◆ **Task directions**: Output every record word for word.

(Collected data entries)
────────────────
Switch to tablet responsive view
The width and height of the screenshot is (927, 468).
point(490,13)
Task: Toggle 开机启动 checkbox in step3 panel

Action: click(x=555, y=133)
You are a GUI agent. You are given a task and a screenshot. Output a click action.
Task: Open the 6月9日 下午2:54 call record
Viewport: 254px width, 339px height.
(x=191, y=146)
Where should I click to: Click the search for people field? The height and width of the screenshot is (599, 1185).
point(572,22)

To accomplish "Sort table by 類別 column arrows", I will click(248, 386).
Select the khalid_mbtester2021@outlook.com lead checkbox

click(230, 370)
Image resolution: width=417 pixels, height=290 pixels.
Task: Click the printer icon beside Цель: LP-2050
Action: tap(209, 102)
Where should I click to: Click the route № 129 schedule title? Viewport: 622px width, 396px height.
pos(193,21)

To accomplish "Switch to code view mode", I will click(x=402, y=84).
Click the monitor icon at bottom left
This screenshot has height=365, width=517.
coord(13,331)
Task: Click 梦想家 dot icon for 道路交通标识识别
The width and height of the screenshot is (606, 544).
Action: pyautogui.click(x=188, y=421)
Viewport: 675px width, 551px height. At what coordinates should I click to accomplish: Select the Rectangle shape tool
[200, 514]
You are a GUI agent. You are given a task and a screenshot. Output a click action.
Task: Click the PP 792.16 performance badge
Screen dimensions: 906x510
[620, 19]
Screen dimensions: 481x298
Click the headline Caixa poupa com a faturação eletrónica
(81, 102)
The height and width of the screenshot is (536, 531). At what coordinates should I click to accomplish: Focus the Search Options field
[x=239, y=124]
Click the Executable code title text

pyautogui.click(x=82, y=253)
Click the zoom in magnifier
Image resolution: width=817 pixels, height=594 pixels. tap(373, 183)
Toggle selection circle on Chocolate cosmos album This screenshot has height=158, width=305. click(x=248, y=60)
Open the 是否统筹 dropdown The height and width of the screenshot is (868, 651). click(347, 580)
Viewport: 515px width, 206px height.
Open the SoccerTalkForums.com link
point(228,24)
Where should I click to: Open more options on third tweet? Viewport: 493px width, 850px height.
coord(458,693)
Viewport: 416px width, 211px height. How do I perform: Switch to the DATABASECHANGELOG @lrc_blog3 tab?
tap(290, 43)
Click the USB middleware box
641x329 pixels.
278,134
────────────────
◆ **Reply**:
Switch to tablet responsive view
The width and height of the screenshot is (927, 468).
point(490,13)
Task: Toggle 开机启动 checkbox in step3 panel

Action: click(x=555, y=133)
You are a GUI agent. You are given a task and a screenshot. Output a click action.
Task: Open the 6月9日 下午2:54 call record
Viewport: 254px width, 339px height.
(x=191, y=146)
Where should I click to: Click the search for people field? The height and width of the screenshot is (599, 1185).
point(572,22)

To accomplish "Sort table by 類別 column arrows", I will click(248, 386).
Select the khalid_mbtester2021@outlook.com lead checkbox

click(230, 370)
Image resolution: width=417 pixels, height=290 pixels.
Task: Click the printer icon beside Цель: LP-2050
Action: tap(209, 102)
Where should I click to: Click the route № 129 schedule title? Viewport: 622px width, 396px height.
pos(193,21)

To accomplish "Switch to code view mode", I will click(x=402, y=84).
Click the monitor icon at bottom left
This screenshot has height=365, width=517.
coord(13,331)
Task: Click 梦想家 dot icon for 道路交通标识识别
The width and height of the screenshot is (606, 544).
Action: pyautogui.click(x=188, y=421)
Viewport: 675px width, 551px height. At what coordinates should I click to accomplish: Select the Rectangle shape tool
[200, 514]
You are a GUI agent. You are given a task and a screenshot. Output a click action.
Task: Click the PP 792.16 performance badge
Screen dimensions: 906x510
[620, 19]
Screen dimensions: 481x298
Click the headline Caixa poupa com a faturação eletrónica
(81, 102)
The height and width of the screenshot is (536, 531). At what coordinates should I click to accomplish: Focus the Search Options field
[x=239, y=124]
Click the Executable code title text

pyautogui.click(x=82, y=253)
Click the zoom in magnifier
Image resolution: width=817 pixels, height=594 pixels. tap(373, 183)
Toggle selection circle on Chocolate cosmos album This screenshot has height=158, width=305. click(x=248, y=60)
Open the 是否统筹 dropdown The height and width of the screenshot is (868, 651). click(347, 580)
Viewport: 515px width, 206px height.
Open the SoccerTalkForums.com link
point(228,24)
Where should I click to: Open more options on third tweet? Viewport: 493px width, 850px height.
coord(458,693)
Viewport: 416px width, 211px height. How do I perform: Switch to the DATABASECHANGELOG @lrc_blog3 tab?
tap(290, 43)
Click the USB middleware box
641x329 pixels.
278,134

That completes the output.